Co-written with Nashville songwriter Luke Laird — who also contributed to the back-porch party “Celebrate,” her album’s other contact high — “Hell No” is essentially a country song gussied up as a pop song. “It’s about an angry woman who is going to leave this cheating man,” she says. “The lyrics are not about a specific relationship — it’s about 5 or 6 different ones, culled together.” Lest you take her message too seriously, Michaelson is in rare form in the video: She can be found modeling all the face-morphing Lenses that Snapchat has to offer. (The vibrant spot also hints at her side projects: a TV pilot she’s co-written and is shopping now and her upcoming feature film debut — “Humor Me,” Sam Hoffman’s directorial debut, also starring Elliott Gould, Jemaine Clement, Bebe Neuwirth, Erich Bergen and Annie Potts.)
“I think on ‘Lights Out,’ I was learning how to let people in,” she says. “This time around, I kind of knew what I was getting into. I was just going into songwriting in such a different way — I was so unguarded.” Which was a particularly gutsy leap of faith, since so much of ‘It Doesn’t Have to Make Sense,’ being inspired by her mom, is so close to her.
“Light Me Up” is, hands down, the rawest wound on the album. Penned in late 2014, just a week after her mother’s death, the fluttering song is a snapshot of her anguish, warts and all. “These are fresh, in-the-middle-of-the nightmare vocals,” she says. “That song came from a place of wanting to see her again, not really understanding where she’s gone.” Rendering it live will be painful, “But,” clarifies Michaelson, “I’ll never write a song that I don’t want to sing over and over again.”
What she probably didn’t anticipate was her grief sparking a surge in creativity. “I have odder pieces of music that I put on the record,” she says. “It would be a lie to say that I didn’t care. But I cared less about what people think.” The cinematic “Another Life,” for instance, packs a lot into one song: string arrangements, tempo changes, nightingale vocals. “That song came out of a little assignment where I wanted to write a song with as many bizarre chord changes as I could. I kind of just sat at the piano and made the melody fit over it,” she says. It’s about the romance of feeling connected to someone. “It was a very simple sentiment wrapped up in a very intricate piece of music,” she says. “I was really just trying to make a symphony in three minutes.”

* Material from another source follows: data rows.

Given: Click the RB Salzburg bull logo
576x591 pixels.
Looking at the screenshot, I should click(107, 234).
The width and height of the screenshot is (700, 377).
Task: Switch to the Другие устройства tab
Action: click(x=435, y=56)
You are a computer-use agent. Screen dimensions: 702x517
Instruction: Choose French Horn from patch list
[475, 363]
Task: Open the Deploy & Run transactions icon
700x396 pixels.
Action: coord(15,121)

The concept of symphony is key. Much of ‘It Doesn’t Have to Make Sense’ is Michaelson broadening her musicianship by endeavoring to communicate more through evocative sounds than her actual lyrics. While the album does not belabor any aural theme, it does make spectacular use of strings and harmony in its gut-wrenching laments. “Drink You Gone,” written with Busbee in just two hours, is a classic love song that relives the moment Michaelson was holding the hand of her mother, as she faded away in the hospital. Meanwhile, the heartbreakingly quiet “The Old Days” captures the feeling of “moving forward, but never forgetting the love.” If there is a thread to the randomness of ‘It Doesn’t Have to Make Sense,’ it is that one can only purge emotions after nearly drowning in a rush of them.
“This was me was finding my way out of the darkness. And asking, ‘Where do I go from here?'” she says. “It’s been a struggle to become fulfilled again. And I had to put that sorrow into something.” In that sense, ‘It Doesn’t Have to Make Sense’ is an epic break-up album, in which Michaelson finally bids farewell to demons.